Print the entries verbatim, leaving out the images they contain.

[Opening SUPPLIED DATA section]

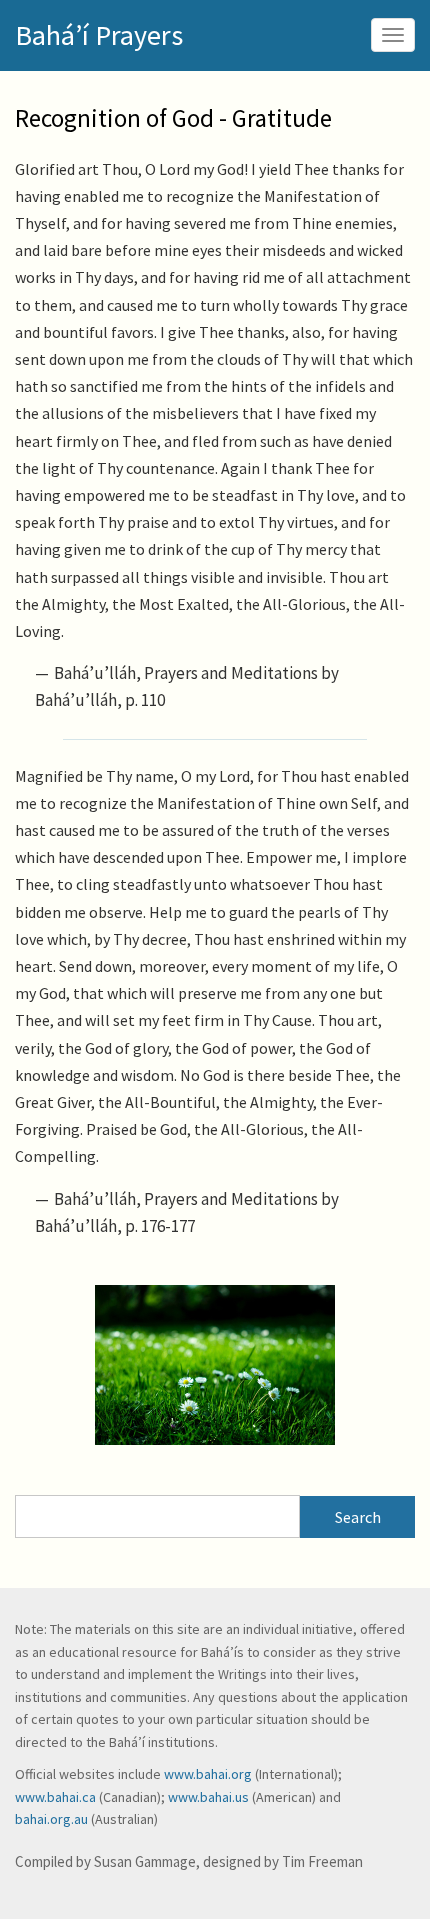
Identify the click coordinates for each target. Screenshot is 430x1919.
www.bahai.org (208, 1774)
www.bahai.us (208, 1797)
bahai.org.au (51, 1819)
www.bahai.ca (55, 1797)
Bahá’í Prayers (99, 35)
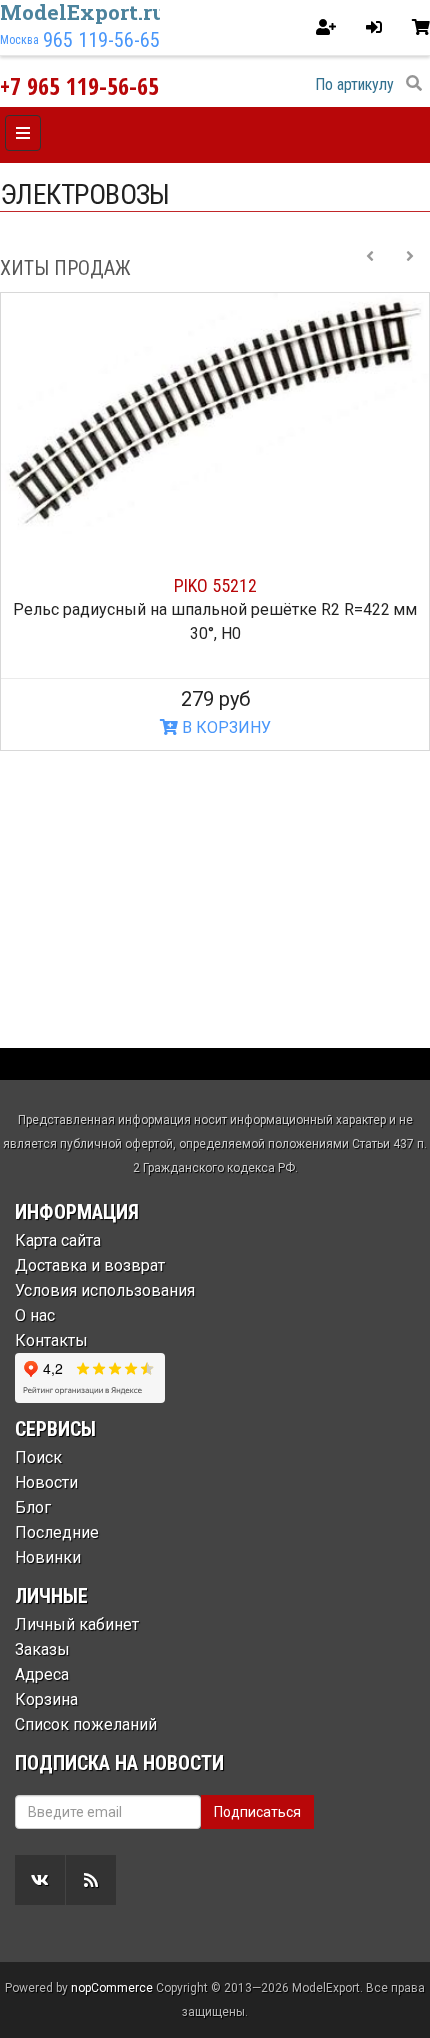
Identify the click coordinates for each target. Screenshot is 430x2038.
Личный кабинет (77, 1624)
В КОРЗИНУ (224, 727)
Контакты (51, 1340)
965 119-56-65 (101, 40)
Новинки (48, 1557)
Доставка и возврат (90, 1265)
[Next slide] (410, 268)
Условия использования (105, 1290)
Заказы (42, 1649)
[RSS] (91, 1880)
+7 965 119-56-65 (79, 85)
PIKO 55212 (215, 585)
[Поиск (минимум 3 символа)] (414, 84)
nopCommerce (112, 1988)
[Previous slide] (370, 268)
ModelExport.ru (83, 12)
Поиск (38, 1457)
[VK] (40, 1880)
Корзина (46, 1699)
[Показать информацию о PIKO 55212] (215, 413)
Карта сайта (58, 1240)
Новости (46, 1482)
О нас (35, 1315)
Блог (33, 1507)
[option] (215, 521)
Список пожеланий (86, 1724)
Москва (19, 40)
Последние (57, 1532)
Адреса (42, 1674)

[Closing SUPPLIED DATA section]

■ TASK ANSWER
Identify the click coordinates for each target. Screenshot is 430x1919.
www.bahai.org (208, 1774)
www.bahai.us (208, 1797)
bahai.org.au (51, 1819)
www.bahai.ca (55, 1797)
Bahá’í Prayers (99, 35)
Identify the click coordinates for each target. Screenshot is 430x2038.
Личный кабинет (77, 1624)
В КОРЗИНУ (224, 727)
Контакты (51, 1340)
965 119-56-65 (101, 40)
Новинки (48, 1557)
Доставка и возврат (90, 1265)
[Next slide] (410, 268)
Условия использования (105, 1290)
Заказы (42, 1649)
[RSS] (91, 1880)
+7 965 119-56-65 (79, 85)
PIKO 55212 (215, 585)
[Поиск (минимум 3 символа)] (414, 84)
nopCommerce (112, 1988)
[Previous slide] (370, 268)
ModelExport.ru (83, 12)
Поиск (38, 1457)
[VK] (40, 1880)
Корзина (46, 1699)
[Показать информацию о PIKO 55212] (215, 413)
Карта сайта (58, 1240)
Новости (46, 1482)
О нас (35, 1315)
Блог (33, 1507)
[option] (215, 521)
Список пожеланий (86, 1724)
Москва (19, 40)
Последние (57, 1532)
Адреса (42, 1674)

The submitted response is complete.